We consider the compact Riemann surface $\mathbb{P}^1$ (my notation for the Riemann sphere). I make an open cover $\mathcal{U} = \{U_1, U_2\}$ where $U_1 = \{z \in \mathbb{C} | |z| < 1+ \epsilon\}$ and $U_2 = \{z \in \mathbb{P}^1 | |z| > 1- \epsilon\}$. Let $L \to X$ be the line bundle on $\mathbb{P}^1$ that is determined by some transition function $g_{12} : U_1 \cap U_2 \to \mathbb{C}^*$. In other words, if $h_1: L_{U_1} \to U_1 \times \mathbb{C}$ and $h_2: L_{U_2} \to U_2 \times \mathbb{C}$ are the local trivialisations of this line bundle (and the line bundle is fully determined by the transtion function), then $h_1 \circ h_2^{-1} (x, t) = (x, g_{12}(x) t)$.
Now I want to show that
$\deg L = \frac{1}{2\pi i} \int_{|z| = 1} \frac{g_{12}'(z)}{g_{12}(z)}dz$.
Of course, $\deg L = deg(D)$ where $D$ is the divisor of a meromorphic section $s$ of $L$ over $X$.
I'm not sure where to begin…the $2\pi i$ reminds me of the residue theorem, and degree feels like Riemann-Roch but I don't know where to go….may I please have some help?
This is question 29.2 of Forster's Lectures on Riemann Surfaces.
Best Answer
(Edited to make this work in the complex-analytic setting - see comment below.)
Let $s$ be a meromorphic section of $L$, described by the expressions $$ U_1 \to \mathbb C, \ \ \ \ z \mapsto a(z)$$ $$ U_2 \to \mathbb C, \ \ \ \ z \mapsto b(z)$$ where $a(z) = g_{12}(z) b(z)$ on the overlap $U_1 \cap U_2$.
For convenience, we'll assume that $a(z)$ and $b(z)$ have no zeroes or poles on the contour $\{ |z| = 1 \}$. (If this isn't true, then we can just redefine our choice of $s$ by multiplying or dividing by linear functions, so this isn't a problem.) So the zeroes and poles of $s$ can be partitioned into two sets: those that lie in the region $\{ |z| < 1 \}$, and those that lie in the region $\{ |z| > 1 \}$.
In the region $\{ |z| < 1 \} \subset U_1$, the zeroes and poles of the section $s$ coincide with the zeroes and poles of $a(z)$. By the argument principle, the number of zeros minus the number of poles of $a(z)$ within this region is given by the contour integral $$ \frac{1}{2\pi i} \oint_{\{ |z| = 1\}}\frac{a'(z)}{a(z)} dz,$$ where the circular contour $\{ |z| = 1 \}$ is traversed counter-clockwise.
Similarly, in the region $\{ |z| > 1 \} \subset U_2$, $s$ is trivialised by $b(z)$, and the number of zeros minus the number of poles of $b(z)$ within this region is given by $$ - \frac{1}{2\pi i} \oint_{\{ |z| = 1\}}\frac{b'(z)}{b(z)} dz.$$ [To derive this carefully, we would need to switch to the coordinate $w := 1 / z$, so that the point at infinity is covered by our coordinate choice, and apply the argument principle using $w$ as the coordinate.
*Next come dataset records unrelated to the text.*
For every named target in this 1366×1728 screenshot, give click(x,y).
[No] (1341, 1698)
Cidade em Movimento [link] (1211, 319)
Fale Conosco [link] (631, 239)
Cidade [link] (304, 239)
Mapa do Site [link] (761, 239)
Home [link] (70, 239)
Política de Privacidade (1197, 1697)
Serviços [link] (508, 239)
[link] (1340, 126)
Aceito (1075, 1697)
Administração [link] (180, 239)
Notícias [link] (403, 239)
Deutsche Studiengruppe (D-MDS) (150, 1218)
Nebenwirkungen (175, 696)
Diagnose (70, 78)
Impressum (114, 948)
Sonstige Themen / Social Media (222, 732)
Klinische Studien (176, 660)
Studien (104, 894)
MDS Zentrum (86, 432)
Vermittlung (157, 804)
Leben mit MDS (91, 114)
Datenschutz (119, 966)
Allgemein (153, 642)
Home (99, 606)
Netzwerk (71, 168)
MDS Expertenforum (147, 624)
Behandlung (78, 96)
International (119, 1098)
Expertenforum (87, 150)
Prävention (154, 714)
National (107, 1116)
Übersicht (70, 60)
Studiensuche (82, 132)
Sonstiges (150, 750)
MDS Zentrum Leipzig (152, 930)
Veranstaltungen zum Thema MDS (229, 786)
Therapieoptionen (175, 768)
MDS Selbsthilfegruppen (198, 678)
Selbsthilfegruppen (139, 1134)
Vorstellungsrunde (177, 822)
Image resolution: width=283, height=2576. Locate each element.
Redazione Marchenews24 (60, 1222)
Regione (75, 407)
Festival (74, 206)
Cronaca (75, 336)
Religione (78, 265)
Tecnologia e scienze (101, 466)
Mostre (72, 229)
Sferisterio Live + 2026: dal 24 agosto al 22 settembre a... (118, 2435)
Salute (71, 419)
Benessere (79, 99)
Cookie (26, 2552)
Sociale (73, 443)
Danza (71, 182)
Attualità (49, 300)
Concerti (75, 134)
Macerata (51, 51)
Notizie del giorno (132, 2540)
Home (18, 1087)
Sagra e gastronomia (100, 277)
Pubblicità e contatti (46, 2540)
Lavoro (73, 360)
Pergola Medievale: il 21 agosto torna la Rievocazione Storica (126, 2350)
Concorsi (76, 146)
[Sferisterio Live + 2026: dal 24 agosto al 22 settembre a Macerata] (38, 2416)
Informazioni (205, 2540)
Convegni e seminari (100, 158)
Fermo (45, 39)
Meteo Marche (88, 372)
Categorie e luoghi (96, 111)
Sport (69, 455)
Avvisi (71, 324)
The minus sign comes from the fact that an anticlockwise traversal of the circle $\{ |w| = 1 \}$in $w$-space corresponds to a clockwise traversal of the circle $\{ |z| = 1 \}$ in $z$-space.]
The upshot is that the degree of $s$ is given by $$ \frac{1}{2\pi i} \oint_{\{ |z| = 1\}}\frac{a'(z)}{a(z)} dz - \frac{1}{2\pi i} \oint_{\{ |z| = 1\}}\frac{b'(z)}{b(z)} dz.$$
Finally, since $a(z) = g_{12}(z)b(z)$ on the contour $\{ |z| = 1\}$, it's easy to show that $$ \frac{a'(z)}{a(z)} - \frac{b'(z)}{b(z)} = \frac{g'_{12}(z)}{g_{12}(z)},$$ which completes the proof.